Cette rétention a fait l’objet d’une première prolongation autorisée par le juge du tribunal judiciaire de Bordeaux le 16 octobre 2025, confirmée par le délégué de la première présidente de la cour d’appel de Bordeaux le lendemain, puis d’une deuxième prolongation autorisée le 11 novembre 2025, confirmée par la juridiction d’appel le lendemain.

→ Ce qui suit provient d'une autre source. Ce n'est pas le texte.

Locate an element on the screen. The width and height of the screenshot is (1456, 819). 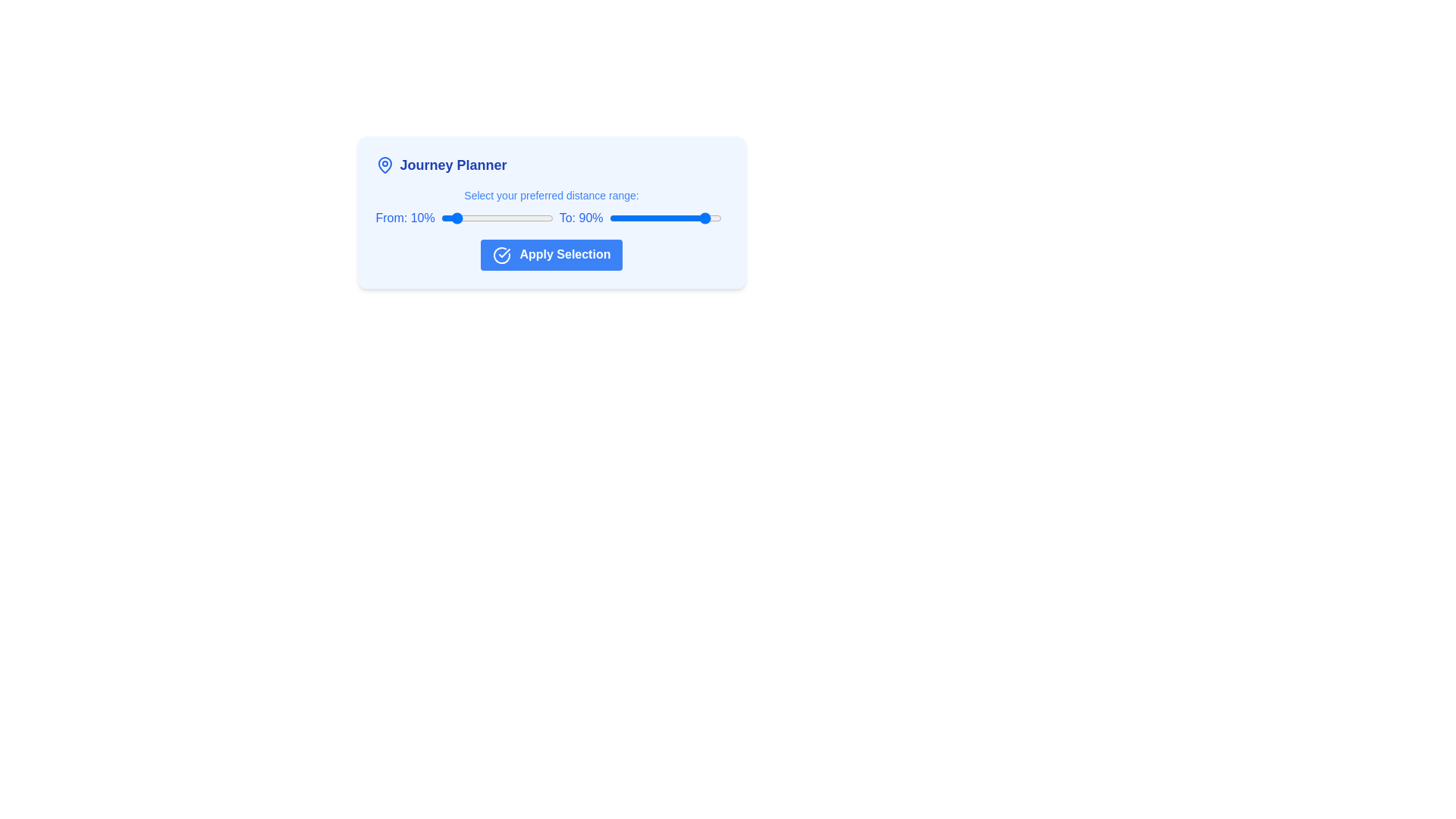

2. Par requête reçue au greffe le 10 décembre 2025 à 15 heures 04, M. le Préfet de la Gironde a sollicité du juge du tribunal judiciaire de Bordeaux, au visa de l’article L 742-4 du Code de l’Entrée et du Séjour des Étrangers et du Droit d’Asile, la prolongation de la rétention administrative (ci-après également CESEDA) pour une durée maximale de 30 jours.
3. Par ordonnance en date du 11 décembre 2025 à 14 heures 45, le juge du tribunal judiciaire de Bordeaux a':
— accordé l’aide juridictionnelle provisoire à M. [I],
— déclaré la requête en prolongation précité recevable,
— déclaré la procédure en prolongation de la rétention administrative régulière,
— ordonné la prolongation de la rétention de M. [I] pour une durée de 30 jours supplémentaires.
4. Par courriel adressé au greffe le 12 décembre 2025 à 08 heures 54 le conseil de M. [I] a fait appel de cette ordonnance.
Il a sollicité à cette occasion, au visa des articles L.742-1 et suivants et R.743-21 du CESEDA :
— qu’il soit pris acte de l’intervention du conseil au titre de l’aide juridictionnelle garantie,
— que l’appel soit déclaré recevable,
— l’infirmation de l’ordonnance précitée du 11 décembre 2025,
— que la requête susmentionnée du préfet de la Gironde soit déclarée irrecevable,
— qu’il soit constaté le défaut de diligences de la préfecture,
— que la dite requête soit rejetée,
— que soit ordonnée la remise en liberté de l’appelant, sans mesure de surveillance,
— la condamnation de l’État à lui verser la somme de 800 € en application des articles 700 du code de procédure civile et 37 alinéa 2 de la loi du 10 juillet 1991.
5. Au soutien de son appel, le conseil de M. [I] fait valoir, au visa de l’article L.742-4 du CESEDA, que la menace à l’ordre public n’est pas caractérisée, la seule condamnation pénale mise en avant pour ce faire n’étant pas suffisante.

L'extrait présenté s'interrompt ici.